Зубы у него стучали почти так же, как дверная щеколда.
-- Не вижу в этом необходимости, -- сказала она бесстрастно. -- Новый
коровник... м-м... Что написал вам мой поверенный пятнадцатого числа?
-- Я... я думал, может, ежели я потолкую с вами, мисс, начистоту... Но
вот...
Расширенными от ужаса глазами он оглядел комнату. Потом приоткрыл
дверь, в которую вошел, но я заметил, что ее тотчас закрыли вновь -- снаружи
и твердой рукой.
-- Он написал вам то, что я велела, -- продолжала хозяйка. -- У вас и
без того уже слишком много скота. На ферме Даннетта никогда не было больше
пятидесяти телят, даже во времена мистера Райта. Причем он кормил их
жмыхами. А у вас их шестьдесят семь, и жмыхов вы им не даете. В этом пункте
вы нарушили арендный договор. Вы губите ферму.
-- Я... я привезу на той неделе минеральные удобрения... суперфосфат.
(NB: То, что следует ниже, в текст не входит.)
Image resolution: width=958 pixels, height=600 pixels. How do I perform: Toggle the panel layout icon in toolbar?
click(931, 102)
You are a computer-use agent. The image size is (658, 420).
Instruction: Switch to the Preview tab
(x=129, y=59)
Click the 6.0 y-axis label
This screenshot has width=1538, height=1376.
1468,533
Я
уже почти что заказал грузовик. Завтра поеду на станцию. А потом, мисс,
приду и потолкую с вами начистоту, но только днем, когда светло... Ведь этот
джентльмен еще не уходит?
Он повысил голос почти до крика.
Перед этим я лишь чуточку отодвинул стул назад, чтобы слегка постучать
по кожаной ширме, но он заметался, как пойманная крыса.
-- Нет. Мистер Терпин, пожалуйста, выслушайте меня внимательно.
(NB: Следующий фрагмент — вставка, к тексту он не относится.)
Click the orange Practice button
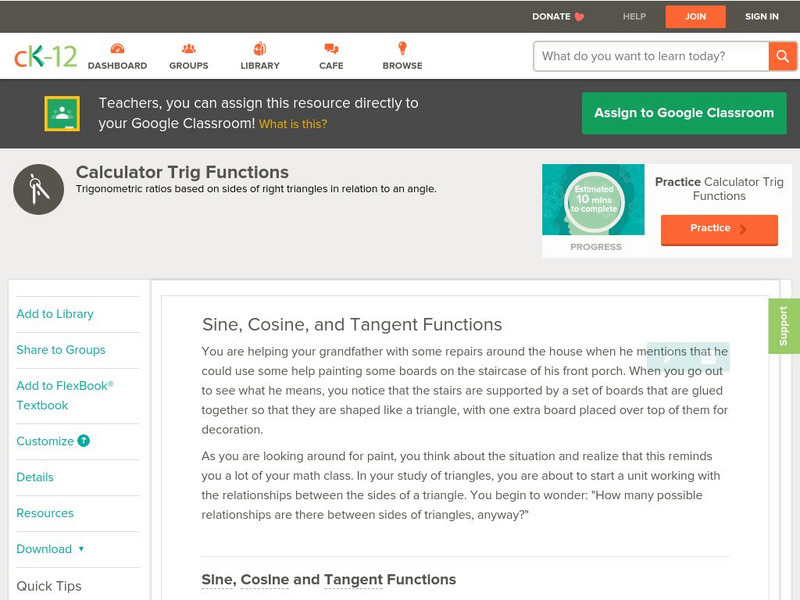 coord(719,229)
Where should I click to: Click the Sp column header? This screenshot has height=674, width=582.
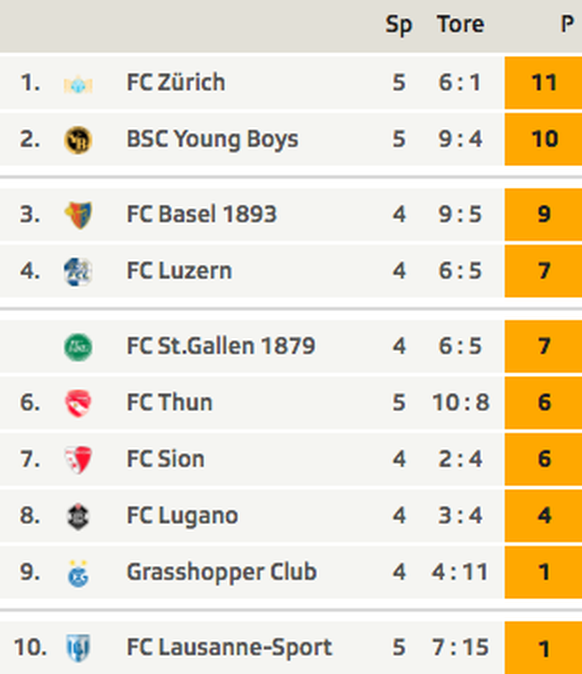click(399, 25)
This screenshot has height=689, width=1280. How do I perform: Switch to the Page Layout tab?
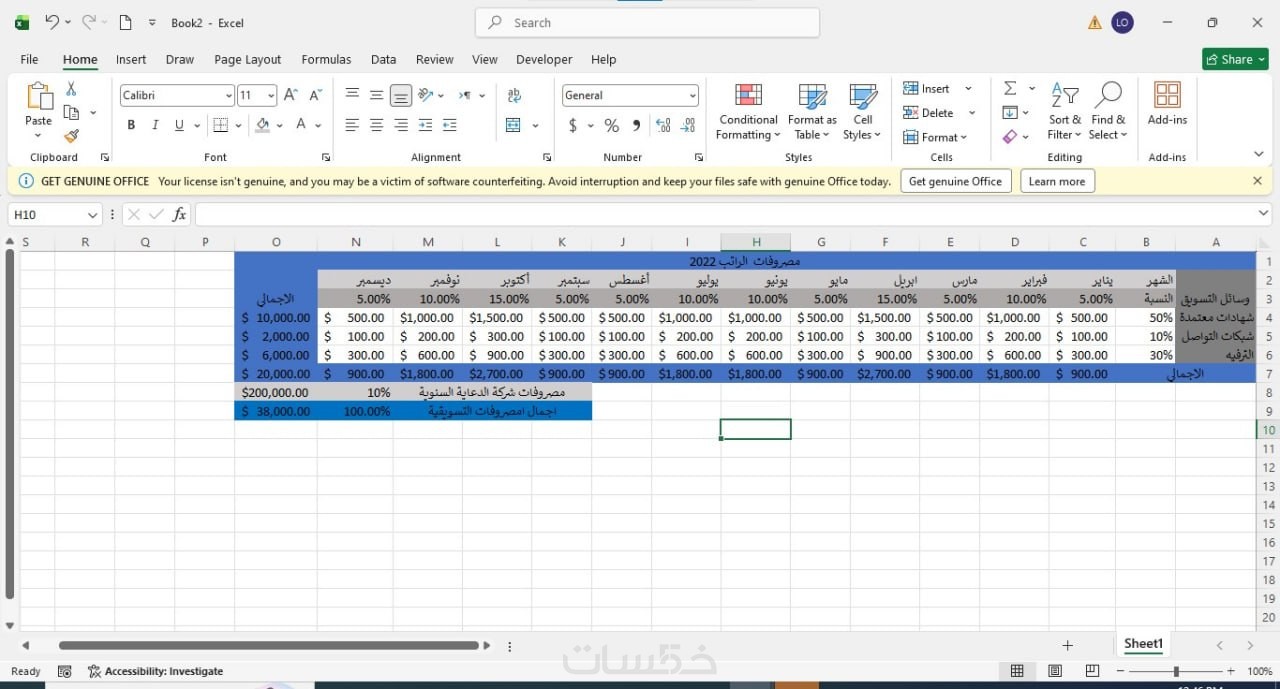(x=247, y=59)
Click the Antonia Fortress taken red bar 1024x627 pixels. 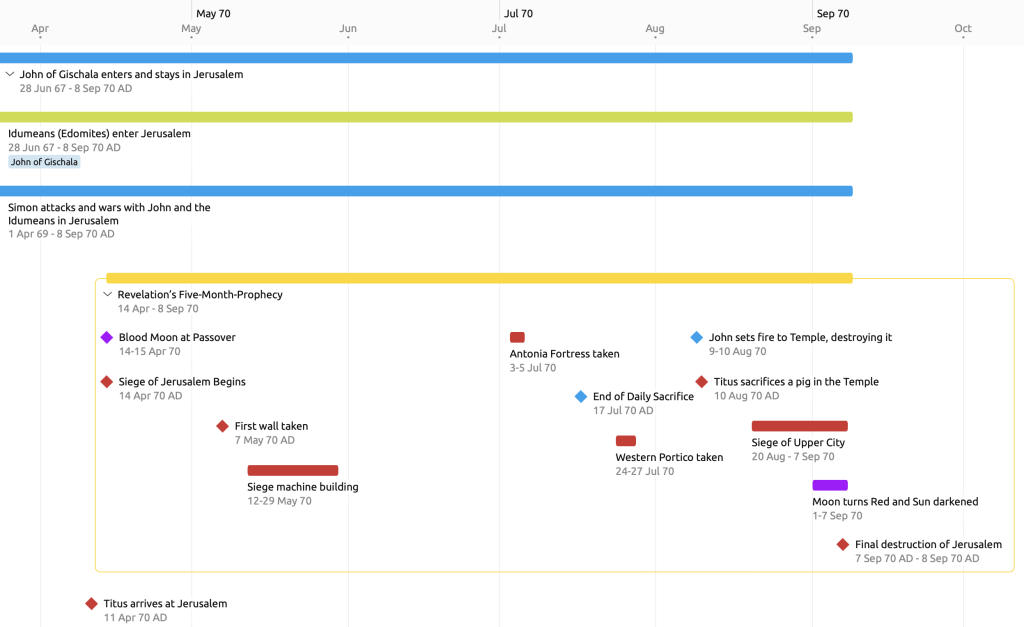pos(517,338)
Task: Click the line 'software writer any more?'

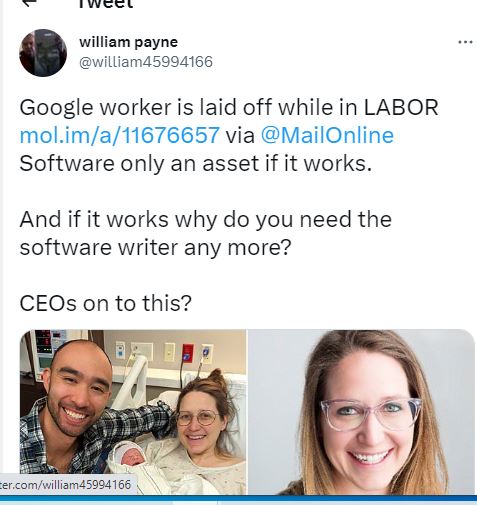Action: [x=156, y=247]
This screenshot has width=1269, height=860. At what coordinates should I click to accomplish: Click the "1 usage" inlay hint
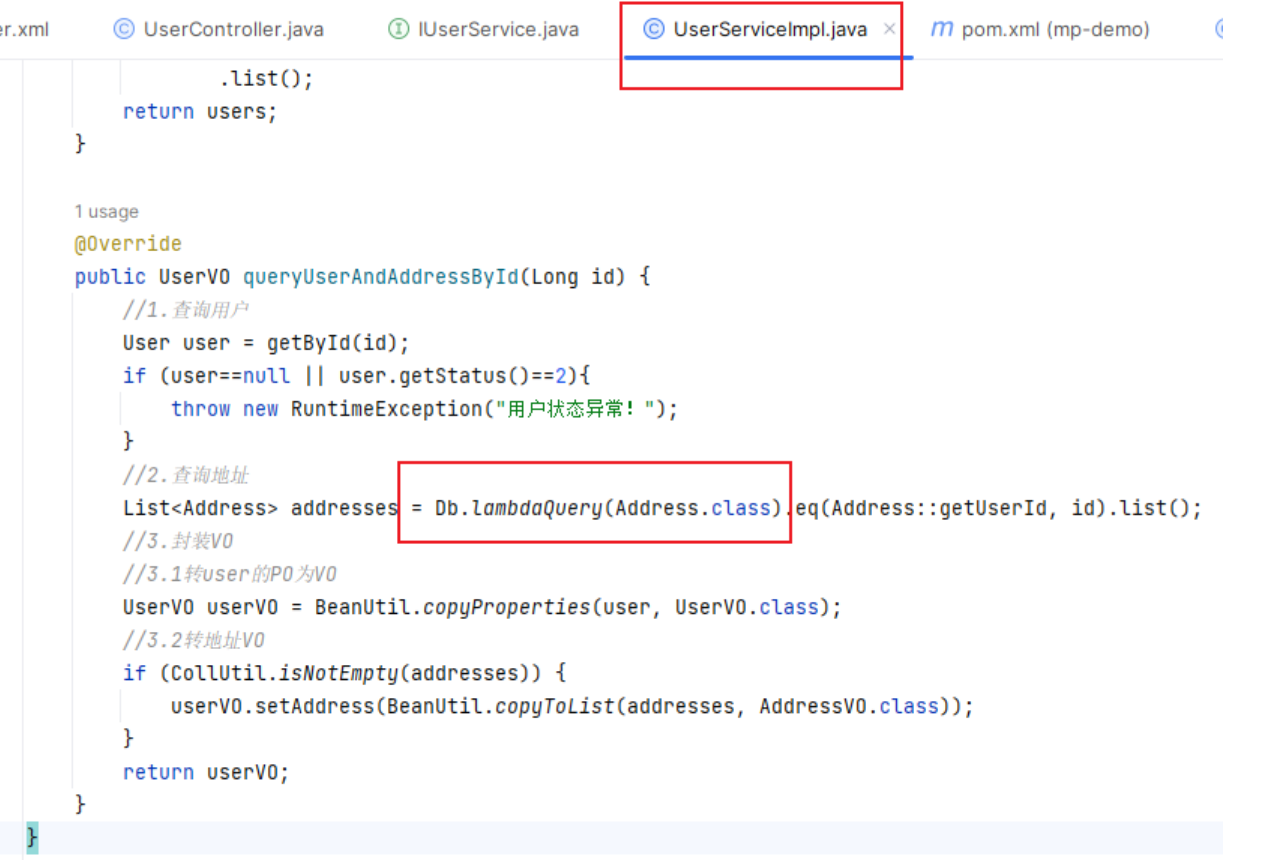click(x=106, y=212)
Она повернулась на стуле в его сторону, а он прижался спиной к двери.
Она уличила его в старых, грязных уловках -- он просит выстроить новый
коровник за счет хозяйки, чтобы сэкономить на удобрении и выкроить деньги
для уплаты ренты за будущий год, это ясно, а прекрасные пастбища он истощил
вконец. Я поневоле восхитился его невероятной жадностью, видя, как ради
этого он стойко выносил неведомый мне ужас, от которого лоб его покрылся
испариной.
Я перестал постукивать по ширме -- тем временем обсуждалась стоимость
коровника -- и вдруг почувствовал, как мою опущенную руку тихонько взяли и
погладили мягкие детские ладошки. Наконец-то я восторжествовал. Сейчас я
обернусь и познакомлюсь с этими быстроногими бродяжками...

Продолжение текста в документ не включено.